Simcha Fisher, author of The Sinner’s Guide to Natural Family Planning writes for several publications and blogs daily at Aleteia. She lives in New Hampshire with her husband and ten children. Without supernatural aid, she would hardly be a human being.
On the news, they keep saying that Benedict XVI has been pope for "a mere eight years." Yes, and my eight-year-old has only known his father for a mere eight years. Doesn't seem that short to him.
I was about four years old when John Paul II was elected pope. My mother hung his smiling picture in our bedroom, and I half thought he was my grandfather -- he had the same round head, the same crinkled eyes and broad grin. I grew up knowing that this was our papa who loved us and who would always be there. Even when I wandered away from the Church, that kindly smile and strong shoulders reminded me that I was the one who was wrong -- that back home, back in the Church, was solid ground.
When John Paul II finally died, after years of being imprisoned in a body that was slowly turning to stone, I felt nothing but relief for him. Poor papa, finally able to breathe again. He carried so many burdens in his final years. I saw him in Rome five or six years before he died, and as he passed down the aisle of St. Peter's, thousands of cameras flashed in the gloom, lashing against his poor wooden face. A man of sorrows. I was ashamed, but I did it too, and added my flash to the thousands. He kept walking. I was so glad when he was finally able to rest in death. The tears didn't start until I heard what they were saying about him -- a traitor, a camera hog, a coward, a pervert. So many lies, so many lashes.
Not knowing anything about Ratzinger, I was almost relieved to see that the new pope they chose was stern and tough, an analytical German who would set things straight with no nonsense. I wouldn't be hanging his picture on the wall in my kids' rooms! A good man, but what a face! He will put things in order, I thought, and we will be grateful, but won't need to worry about losing our hearts to him.
Then I read Jesus of Nazareth -- I only read part of it -- and I lost my heart to him. A dear, good father, who just wants to explain things to us. Have you tried to read anything by John Paul II, and have you been scared off papal writings forever? Don't be! Take a look at the writings of Ratzinger, and be illuminated, simply and gently, by a man with a heart full of love.
Goodbye now, Papa Benedict. I feel a little like the lady in Perelandra when she meets Ransom and has to have things explained in a hurry: he's making me "older," wiser, a little faster than I want to be. He became pope right about when I realized that I was really, truly an adult, and that I needed to make some changes, take charge, do the hard things. And, as almost always happens when I look closer into what the Church has to offer, I found not rigidity and sternness, but joy and welcome. And so it was when I took a closer look at Benedict XVI.
He has a deep, abiding love for us. It's never been otherwise, and I know that his decision to step down comes from his heart, out of love for us.

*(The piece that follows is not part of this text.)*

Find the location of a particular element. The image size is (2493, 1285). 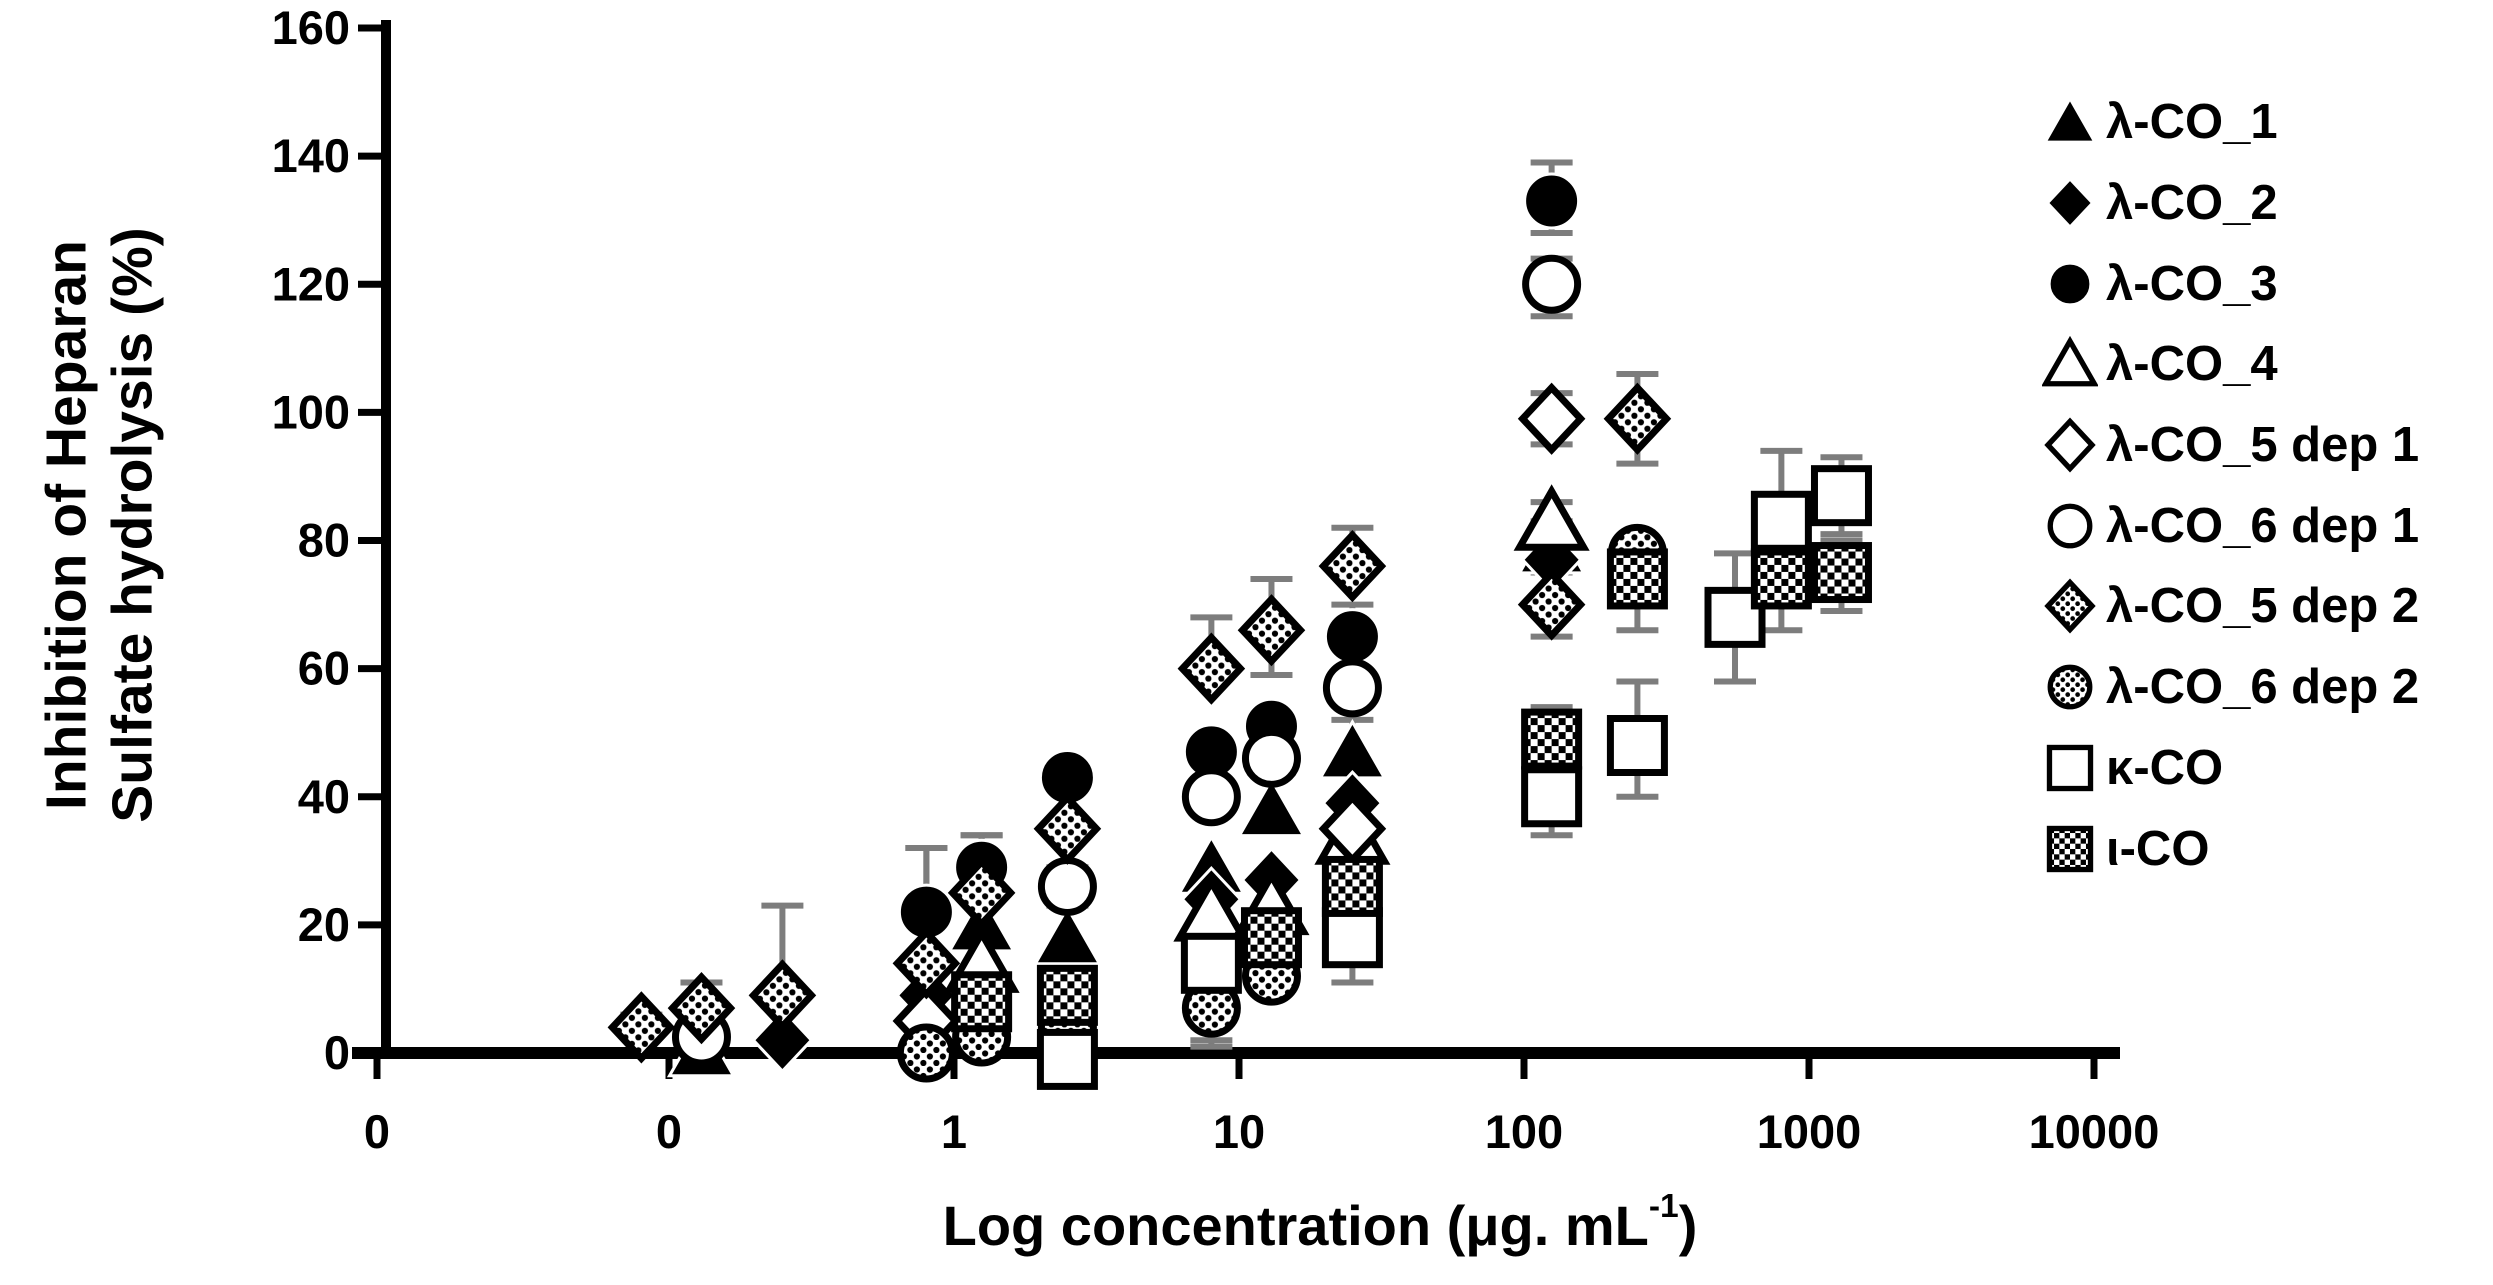

x-axis-title-close: ) is located at coordinates (1688, 1226).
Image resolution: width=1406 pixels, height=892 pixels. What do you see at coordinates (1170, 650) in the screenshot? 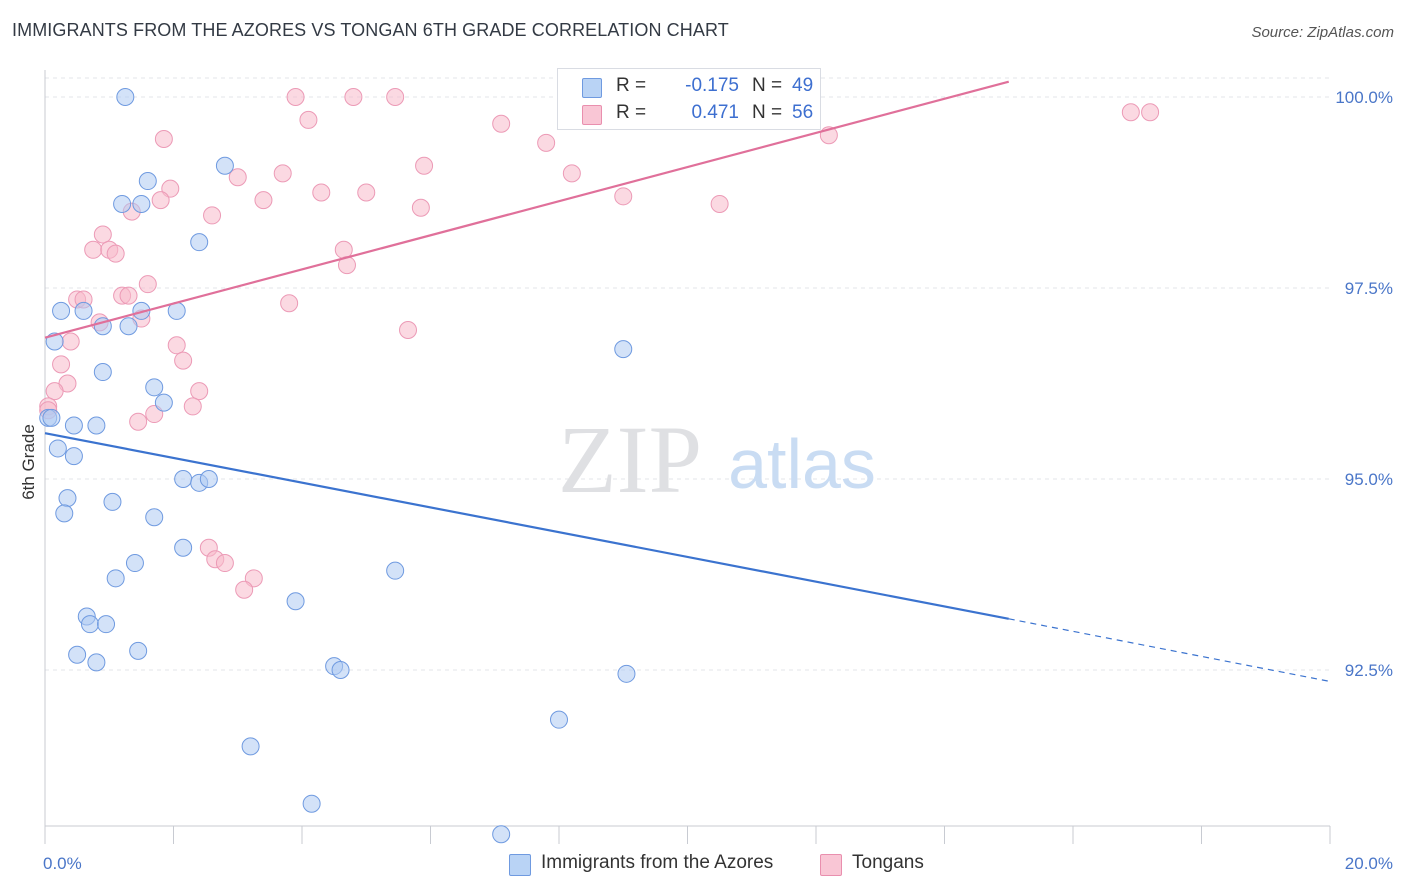
I see `azores-trend-extension` at bounding box center [1170, 650].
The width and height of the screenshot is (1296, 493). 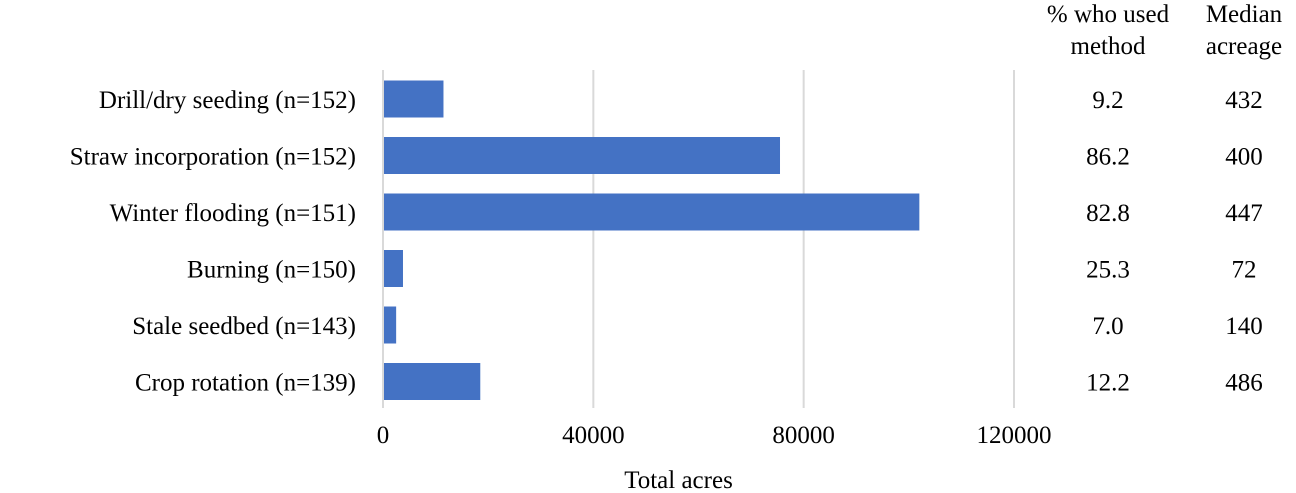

What next? How will the Church grow with a new pope to lead us and teach us new things? I suppose that when we shed tears over the passing of a familiar and beloved pope, we're crying at least halfway for ourselves. It's so hard to change, and it's so hard to wait and be at peace when we know change is coming. The next few weeks will be awful. We'll hear so many lies, so many foolish, ridiculous ideas about our Church, our faith. It's going to hurt.
I suppose this is our little via dolorosa, with the jeering crowds lining the street on both sides. These tough, ancient men can keep on walking, and so can we.